Participant: People could get unbalanced from doing just shamatha, no?
Dr. Berzin: Pardon?
Participant: From overemphasizing shamatha.
Dr. Berzin: Overemphasizing trying to attain shamatha and ignoring practices on love and compassion — that can make you unbalanced, but that is not really associated with these Buddha-family traits. That’s something else.
Participant: What happens if you see the stick is standing up?
Dr. Berzin: If the stick is standing then that means the center.
Participant: Have you seen that?
Dr. Berzin: Have I seen that? I’m trying to recall. I think I have. Usually what they say is: if it points to the guru then that’s the center.

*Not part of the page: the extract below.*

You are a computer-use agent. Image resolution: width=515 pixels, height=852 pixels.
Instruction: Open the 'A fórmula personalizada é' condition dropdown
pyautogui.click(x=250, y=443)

But I think I have seen it. It depends on how thick the stick is. If the stick is really thick and they hold it perfectly straight and it just drops, sometimes it does that. Hasn’t this ever happened to you? I mean with the coins — you throw the coins for the Yi Jing, and if it’s on a flat surface then sometimes it stays standing up. That’s happened to me. I don’t know.
These Buddha-family traits. We have, in the Gelug tradition, coming from the first Panchen Lama, who was the tutor of the Fourth and Fifth Dalai Lamas — particularly the fifth is the one that he’s noted for, but he was also the tutor of the fourth — he wrote the Six-Session Yoga (Thun-drug rnal-’byor), sometimes called the “Six-Session Guru-Yoga,” but it’s not; it’s actually called the Six-Session Yoga. That is a way of reminding us of these nineteen practices. This is something which is recited (there are various lengths of it). And the commitment, usually, from taking an anuttarayoga empowerment in the Gelug tradition, is that you’re going to recite this thing six times a day for the rest of your life. It can be as short as one verse, although that is an emergency measure, not recommended at all as our daily practice. But there’s another version, which is… I forget the number of verses, but something like eight verses. It’s no big deal to recite it three times in the morning and three times in the evening. It could take you up to about one minute to recite it if you are very familiar with the verse. Obviously, it helps if you are mindful of what you’re saying and mindful of what the close-bonding practices are, but it’s not as though it’s a huge imposition of your time to take this commitment.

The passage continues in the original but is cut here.